PROBLEM TO SOLVE: Exactly as they appear, write the lines from the one containing "Instruction: Select the" to the final line of the entries, leaving pictures out.

═════ ENTRIES SUPPLIED

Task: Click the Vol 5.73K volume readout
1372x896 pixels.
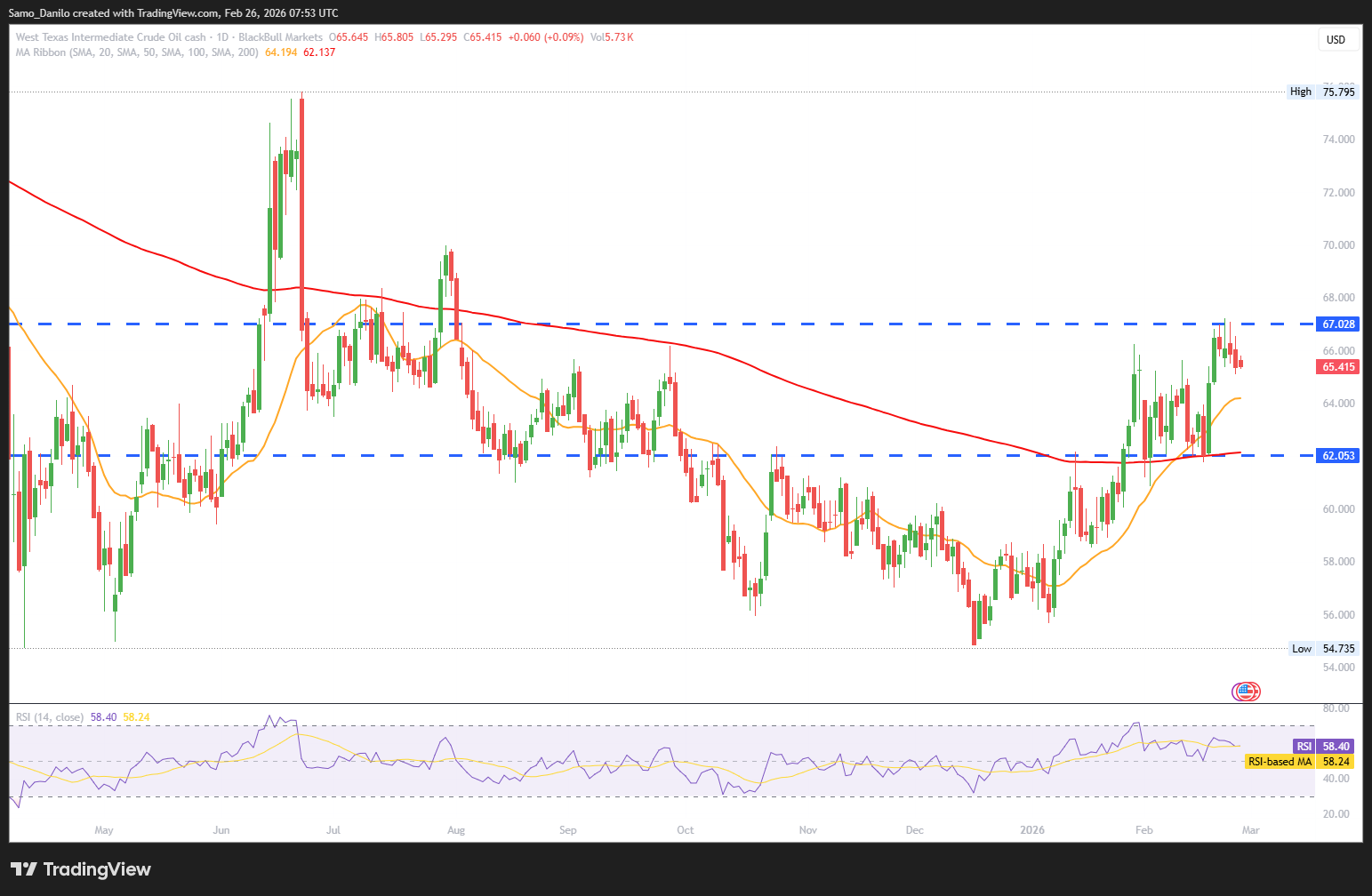Action: click(612, 37)
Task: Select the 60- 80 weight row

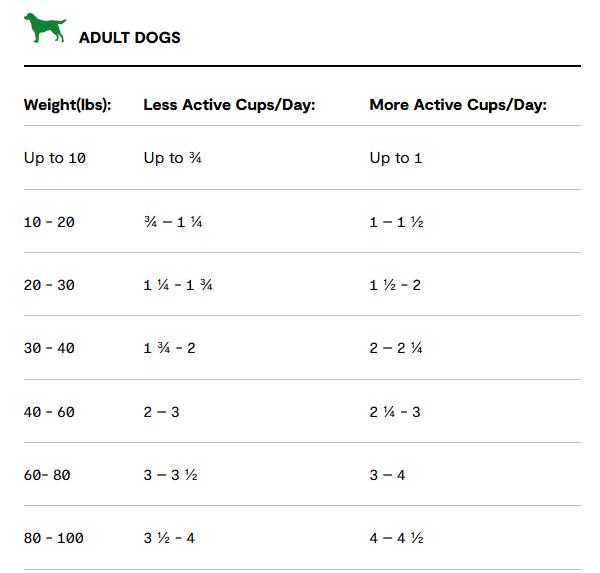Action: pyautogui.click(x=302, y=474)
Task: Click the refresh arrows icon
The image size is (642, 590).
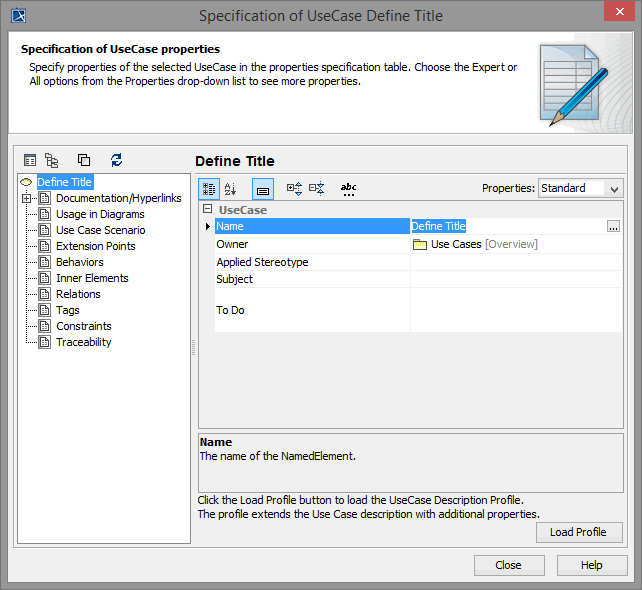Action: [116, 160]
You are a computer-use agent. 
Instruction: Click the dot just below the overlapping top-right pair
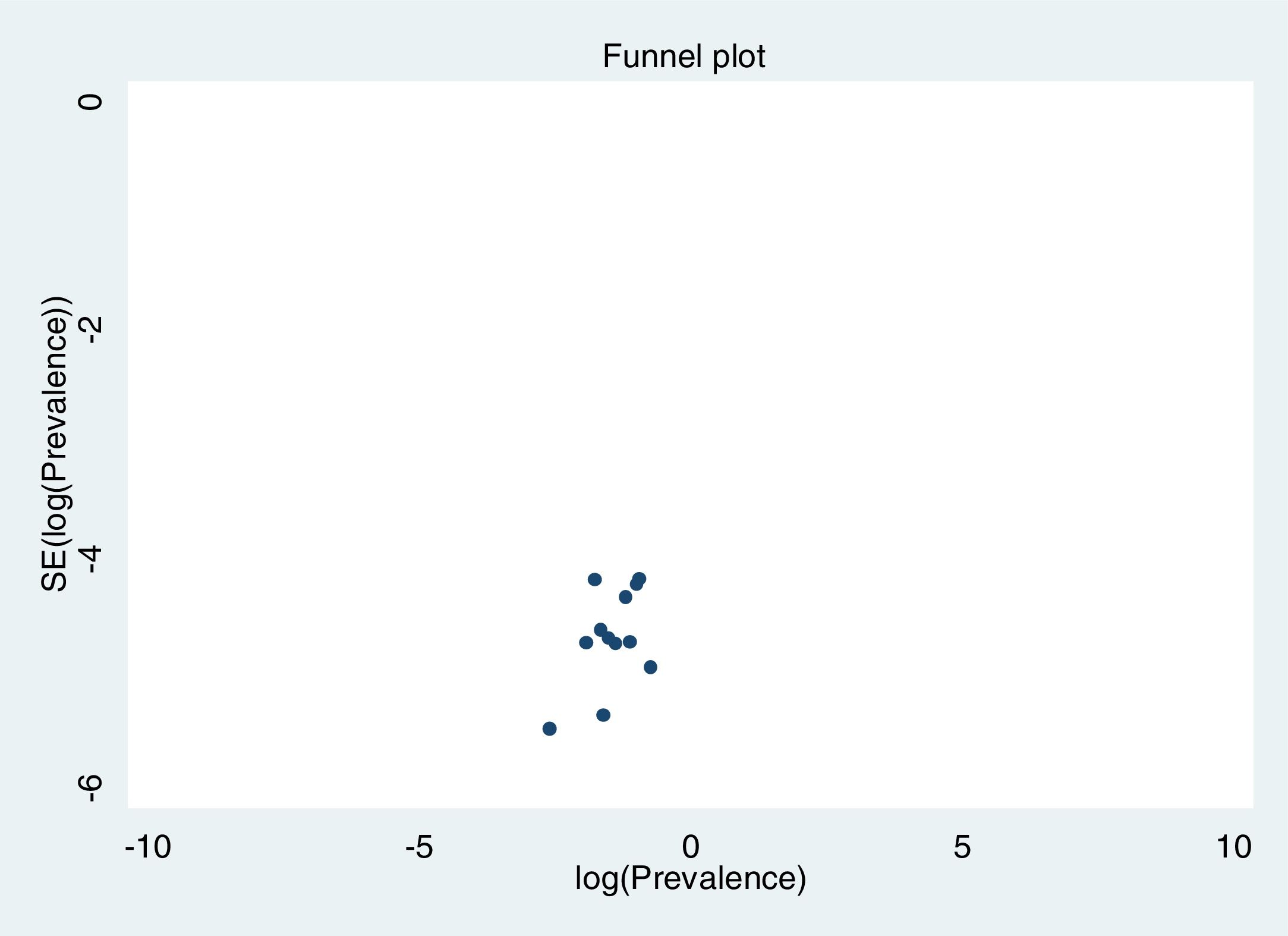[x=625, y=597]
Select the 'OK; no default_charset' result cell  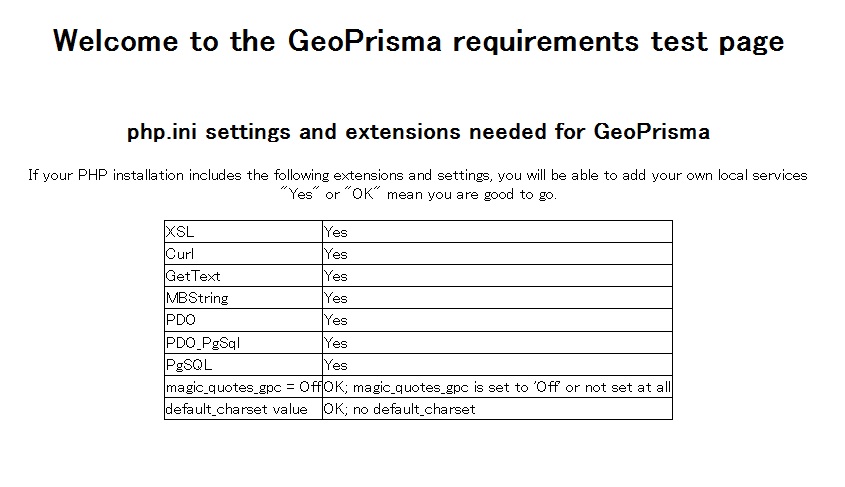(399, 409)
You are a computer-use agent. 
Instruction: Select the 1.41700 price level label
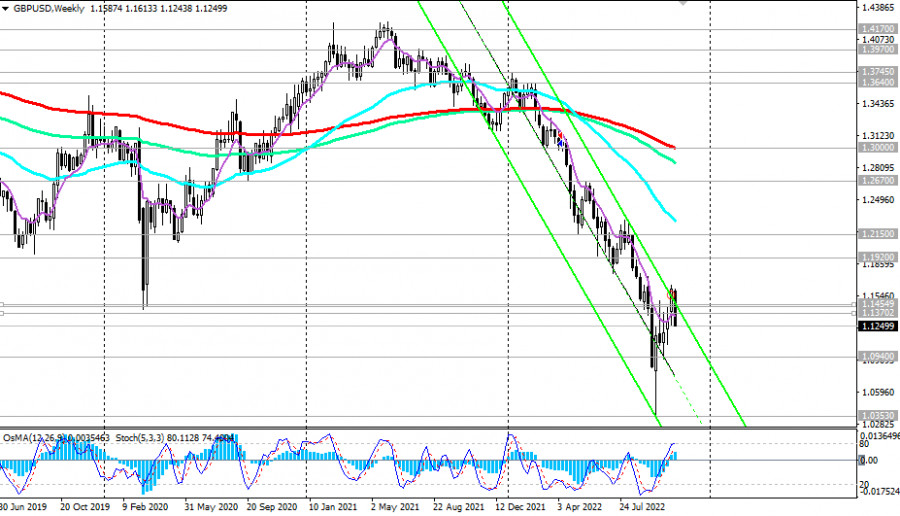click(876, 30)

══════════

RESULT OF THE TASK:
Instruction: Select the 1.41700 price level label
click(876, 30)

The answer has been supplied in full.